> [What you are asked to do] Each line of the data needs to be transcribed exactly.

(Stored data entries)
######
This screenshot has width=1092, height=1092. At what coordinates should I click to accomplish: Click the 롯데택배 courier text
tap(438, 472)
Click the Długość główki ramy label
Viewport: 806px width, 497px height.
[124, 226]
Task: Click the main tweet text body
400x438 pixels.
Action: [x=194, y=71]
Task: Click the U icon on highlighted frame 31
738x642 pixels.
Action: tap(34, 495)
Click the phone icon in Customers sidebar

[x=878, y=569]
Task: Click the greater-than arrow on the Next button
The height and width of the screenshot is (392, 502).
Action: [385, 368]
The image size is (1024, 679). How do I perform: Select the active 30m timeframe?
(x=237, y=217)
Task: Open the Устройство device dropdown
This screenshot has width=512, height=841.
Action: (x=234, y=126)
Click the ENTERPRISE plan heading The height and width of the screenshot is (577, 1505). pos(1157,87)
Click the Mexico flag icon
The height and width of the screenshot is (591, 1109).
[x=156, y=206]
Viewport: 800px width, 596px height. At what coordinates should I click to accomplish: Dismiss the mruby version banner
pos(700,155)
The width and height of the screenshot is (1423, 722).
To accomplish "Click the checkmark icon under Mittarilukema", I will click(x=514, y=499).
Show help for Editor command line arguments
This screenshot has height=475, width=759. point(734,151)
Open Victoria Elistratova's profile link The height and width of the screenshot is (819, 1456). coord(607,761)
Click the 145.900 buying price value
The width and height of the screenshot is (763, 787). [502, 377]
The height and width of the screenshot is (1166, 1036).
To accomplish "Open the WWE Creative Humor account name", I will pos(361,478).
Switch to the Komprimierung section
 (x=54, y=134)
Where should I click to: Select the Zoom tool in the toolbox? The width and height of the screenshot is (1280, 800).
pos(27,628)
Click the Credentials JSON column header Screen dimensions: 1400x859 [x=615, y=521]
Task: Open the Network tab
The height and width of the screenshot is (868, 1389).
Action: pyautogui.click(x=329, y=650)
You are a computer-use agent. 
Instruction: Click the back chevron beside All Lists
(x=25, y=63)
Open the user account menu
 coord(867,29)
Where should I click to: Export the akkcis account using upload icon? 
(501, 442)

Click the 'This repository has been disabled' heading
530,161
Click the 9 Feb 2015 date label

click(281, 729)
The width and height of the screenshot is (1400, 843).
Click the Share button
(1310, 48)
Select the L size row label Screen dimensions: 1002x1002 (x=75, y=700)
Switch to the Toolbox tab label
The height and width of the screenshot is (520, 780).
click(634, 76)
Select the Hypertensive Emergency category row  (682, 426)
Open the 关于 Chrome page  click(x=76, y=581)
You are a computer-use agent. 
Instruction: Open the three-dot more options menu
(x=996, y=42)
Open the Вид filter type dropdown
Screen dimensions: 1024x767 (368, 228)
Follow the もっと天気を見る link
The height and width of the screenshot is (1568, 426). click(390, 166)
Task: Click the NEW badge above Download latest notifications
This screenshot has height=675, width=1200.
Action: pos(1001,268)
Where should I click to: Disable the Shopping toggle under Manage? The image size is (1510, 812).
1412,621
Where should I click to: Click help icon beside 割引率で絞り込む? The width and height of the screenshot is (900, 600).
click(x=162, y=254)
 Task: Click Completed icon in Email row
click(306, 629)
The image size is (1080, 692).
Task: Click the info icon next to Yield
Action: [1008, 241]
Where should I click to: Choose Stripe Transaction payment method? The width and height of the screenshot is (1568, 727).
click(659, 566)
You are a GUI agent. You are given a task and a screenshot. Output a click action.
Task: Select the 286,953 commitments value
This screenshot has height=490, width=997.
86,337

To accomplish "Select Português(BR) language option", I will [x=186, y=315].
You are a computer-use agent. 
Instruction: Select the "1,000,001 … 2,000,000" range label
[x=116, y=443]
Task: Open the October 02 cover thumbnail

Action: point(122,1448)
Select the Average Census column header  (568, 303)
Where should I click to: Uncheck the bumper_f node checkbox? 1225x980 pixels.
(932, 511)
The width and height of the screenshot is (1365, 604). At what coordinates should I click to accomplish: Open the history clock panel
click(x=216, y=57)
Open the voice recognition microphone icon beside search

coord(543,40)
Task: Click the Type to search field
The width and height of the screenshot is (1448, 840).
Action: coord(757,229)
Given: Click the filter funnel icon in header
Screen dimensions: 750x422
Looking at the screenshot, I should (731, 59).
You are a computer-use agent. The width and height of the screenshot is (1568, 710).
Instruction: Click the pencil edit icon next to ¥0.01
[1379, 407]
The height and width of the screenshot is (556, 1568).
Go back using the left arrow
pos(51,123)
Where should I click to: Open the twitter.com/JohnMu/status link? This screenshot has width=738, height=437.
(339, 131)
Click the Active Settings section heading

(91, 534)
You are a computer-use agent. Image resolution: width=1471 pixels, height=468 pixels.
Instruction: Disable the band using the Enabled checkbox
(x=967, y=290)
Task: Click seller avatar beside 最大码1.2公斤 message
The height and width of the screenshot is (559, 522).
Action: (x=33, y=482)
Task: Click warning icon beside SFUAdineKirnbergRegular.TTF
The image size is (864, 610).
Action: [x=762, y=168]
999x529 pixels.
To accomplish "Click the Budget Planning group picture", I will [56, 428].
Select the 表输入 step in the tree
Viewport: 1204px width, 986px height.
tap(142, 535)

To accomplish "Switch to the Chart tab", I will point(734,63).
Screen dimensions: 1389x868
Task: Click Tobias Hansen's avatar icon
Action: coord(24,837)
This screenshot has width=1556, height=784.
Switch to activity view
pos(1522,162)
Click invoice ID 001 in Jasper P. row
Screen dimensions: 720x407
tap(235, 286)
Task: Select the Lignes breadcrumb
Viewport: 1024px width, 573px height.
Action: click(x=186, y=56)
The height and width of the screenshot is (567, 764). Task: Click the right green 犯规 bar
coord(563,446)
######
> [Output for this task]
This screenshot has width=1092, height=1092. At what coordinates should I click to accomplish: Click the 롯데택배 courier text
tap(438, 472)
Click the Długość główki ramy label
Viewport: 806px width, 497px height.
[124, 226]
Task: Click the main tweet text body
400x438 pixels.
Action: [x=194, y=71]
Task: Click the U icon on highlighted frame 31
738x642 pixels.
Action: tap(34, 495)
Click the phone icon in Customers sidebar

[x=878, y=569]
Task: Click the greater-than arrow on the Next button
The height and width of the screenshot is (392, 502).
Action: [385, 368]
The image size is (1024, 679). How do I perform: Select the active 30m timeframe?
(x=237, y=217)
Task: Open the Устройство device dropdown
This screenshot has width=512, height=841.
Action: (x=234, y=126)
Click the ENTERPRISE plan heading The height and width of the screenshot is (577, 1505). pos(1157,87)
Click the Mexico flag icon
The height and width of the screenshot is (591, 1109).
[x=156, y=206]
Viewport: 800px width, 596px height. At what coordinates should I click to accomplish: Dismiss the mruby version banner
pos(700,155)
The width and height of the screenshot is (1423, 722).
To accomplish "Click the checkmark icon under Mittarilukema", I will click(x=514, y=499).
Show help for Editor command line arguments
This screenshot has height=475, width=759. point(734,151)
Open Victoria Elistratova's profile link The height and width of the screenshot is (819, 1456). coord(607,761)
Click the 145.900 buying price value
The width and height of the screenshot is (763, 787). [502, 377]
The height and width of the screenshot is (1166, 1036).
To accomplish "Open the WWE Creative Humor account name", I will pos(361,478).
Switch to the Komprimierung section
 (x=54, y=134)
Where should I click to: Select the Zoom tool in the toolbox? The width and height of the screenshot is (1280, 800).
pos(27,628)
Click the Credentials JSON column header Screen dimensions: 1400x859 [x=615, y=521]
Task: Open the Network tab
The height and width of the screenshot is (868, 1389).
Action: pyautogui.click(x=329, y=650)
You are a computer-use agent. 
Instruction: Click the back chevron beside All Lists
(x=25, y=63)
Open the user account menu
 coord(867,29)
Where should I click to: Export the akkcis account using upload icon? 
(501, 442)

Click the 'This repository has been disabled' heading
530,161
Click the 9 Feb 2015 date label

click(281, 729)
The width and height of the screenshot is (1400, 843).
Click the Share button
(1310, 48)
Select the L size row label Screen dimensions: 1002x1002 (x=75, y=700)
Switch to the Toolbox tab label
The height and width of the screenshot is (520, 780).
click(634, 76)
Select the Hypertensive Emergency category row  (682, 426)
Open the 关于 Chrome page  click(x=76, y=581)
You are a computer-use agent. 
Instruction: Open the three-dot more options menu
(x=996, y=42)
Open the Вид filter type dropdown
Screen dimensions: 1024x767 (368, 228)
Follow the もっと天気を見る link
The height and width of the screenshot is (1568, 426). click(390, 166)
Task: Click the NEW badge above Download latest notifications
This screenshot has height=675, width=1200.
Action: pos(1001,268)
Where should I click to: Disable the Shopping toggle under Manage? The image size is (1510, 812).
1412,621
Where should I click to: Click help icon beside 割引率で絞り込む? The width and height of the screenshot is (900, 600).
click(x=162, y=254)
 Task: Click Completed icon in Email row
click(306, 629)
The image size is (1080, 692).
Task: Click the info icon next to Yield
Action: [1008, 241]
Where should I click to: Choose Stripe Transaction payment method? The width and height of the screenshot is (1568, 727).
click(659, 566)
You are a GUI agent. You are given a task and a screenshot. Output a click action.
Task: Select the 286,953 commitments value
This screenshot has height=490, width=997.
86,337

To accomplish "Select Português(BR) language option", I will [x=186, y=315].
You are a computer-use agent. 
Instruction: Select the "1,000,001 … 2,000,000" range label
[x=116, y=443]
Task: Open the October 02 cover thumbnail

Action: point(122,1448)
Select the Average Census column header  (568, 303)
Where should I click to: Uncheck the bumper_f node checkbox? 1225x980 pixels.
(932, 511)
The width and height of the screenshot is (1365, 604). At what coordinates should I click to accomplish: Open the history clock panel
click(x=216, y=57)
Open the voice recognition microphone icon beside search

coord(543,40)
Task: Click the Type to search field
The width and height of the screenshot is (1448, 840).
Action: coord(757,229)
Given: Click the filter funnel icon in header
Screen dimensions: 750x422
Looking at the screenshot, I should (731, 59).
You are a computer-use agent. The width and height of the screenshot is (1568, 710).
Instruction: Click the pencil edit icon next to ¥0.01
[1379, 407]
The height and width of the screenshot is (556, 1568).
Go back using the left arrow
pos(51,123)
Where should I click to: Open the twitter.com/JohnMu/status link? This screenshot has width=738, height=437.
(339, 131)
Click the Active Settings section heading

(91, 534)
You are a computer-use agent. Image resolution: width=1471 pixels, height=468 pixels.
Instruction: Disable the band using the Enabled checkbox
(x=967, y=290)
Task: Click seller avatar beside 最大码1.2公斤 message
The height and width of the screenshot is (559, 522).
Action: (x=33, y=482)
Task: Click warning icon beside SFUAdineKirnbergRegular.TTF
The image size is (864, 610).
Action: [x=762, y=168]
999x529 pixels.
To accomplish "Click the Budget Planning group picture", I will [56, 428].
Select the 表输入 step in the tree
Viewport: 1204px width, 986px height.
tap(142, 535)

To accomplish "Switch to the Chart tab", I will point(734,63).
Screen dimensions: 1389x868
Task: Click Tobias Hansen's avatar icon
Action: coord(24,837)
This screenshot has width=1556, height=784.
Switch to activity view
pos(1522,162)
Click invoice ID 001 in Jasper P. row
Screen dimensions: 720x407
tap(235, 286)
Task: Select the Lignes breadcrumb
Viewport: 1024px width, 573px height.
Action: click(x=186, y=56)
The height and width of the screenshot is (567, 764). Task: Click the right green 犯规 bar
coord(563,446)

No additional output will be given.